For now, nGQL DOES NOT support scanning all vertices and edges with MATCH. For example, MATCH (v) RETURN v.

However for our case, we're actually matching using the tag constraint person.

Just declaring a tag index like so does appears to create a job only:

CREATE TAG INDEX person_index ON person()

returns

+------------+
| New Job Id |
+------------+
| 11         |
+------------+

After that, the queries execute but to not return anything. Rebuilding the index using

REBUILD TAG INDEX person_index

Just appears to initiate the command.

The job status can be shown using

SHOW JOBS

This gives something like

+--------+----------------------+------------+------------+------------+
| Job Id | Command              | Status     | Start Time | Stop Time  |
+--------+----------------------+------------+------------+------------+
| 12     | "REBUILD_EDGE_INDEX" | "QUEUE"    | 0          | 0          |
+--------+----------------------+------------+------------+------------+
| 11     | "REBUILD_TAG_INDEX"  | "RUNNING"  | 1611874688 | 0          |
+--------+----------------------+------------+------------+------------+

The reason appears to be what's buried in the Job statements FAQ:

The SUBMIT JOB operations use the HTTP port. Please check if the HTTP ports on the machines where the Storage Service is running are working well. You can use the following command to debug.

$ curl "http://{storaged-ip}:12000/admin?space={test}&op=compact"

Now this is similar to what the health checks in the Docker Compose file are doing, however as of now, all of them show Up 4 minutes (unhealthy).

Exec'ing into e.g. the graphd0 container

$ docker-compose exec graphd0 bash

However, curl http://storaged0:12000 gives

curl: (7) Failed connect to storaged0:12000; Connection refused

which appears to explain why the services are unhealthy (and consequently why the jobs aren't processed).

Running SHOW HOSTS listed the old, IP-based host assignments as members of the cluster. After changing the identifications of the nodes, they assumed to be in a six-node cluster, out of which three nodes didn't exist. Since the original nodes held the partitions for the graph space, the new nodes wouldn't "own" them and thus all commands would fail.
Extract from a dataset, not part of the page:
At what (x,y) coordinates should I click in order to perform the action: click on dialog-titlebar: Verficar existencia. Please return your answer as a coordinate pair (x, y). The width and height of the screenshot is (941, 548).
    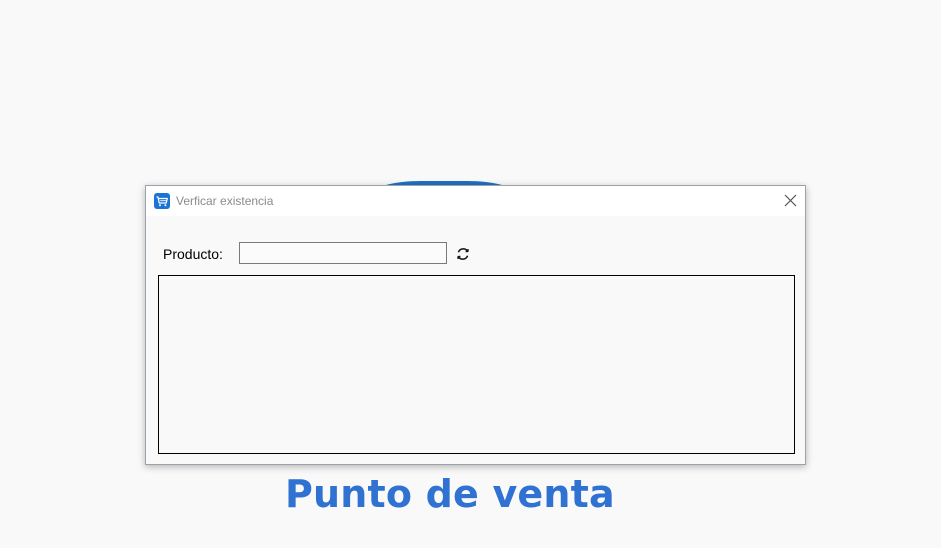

Interestingly, no operation was found to remove nodes from the cluster. Tearing down the entire setup and starting from scratch did the trick.

Lesson learned

In order to run MATCH (p:person) RETURN p, we need to

  • CREATE TAG INDEX person_index ON person()
  • REBUILD TAG INDEX person_index()

This also allows MATCH (p:person) -[:like]-> (p2:person) RETURN p, p2.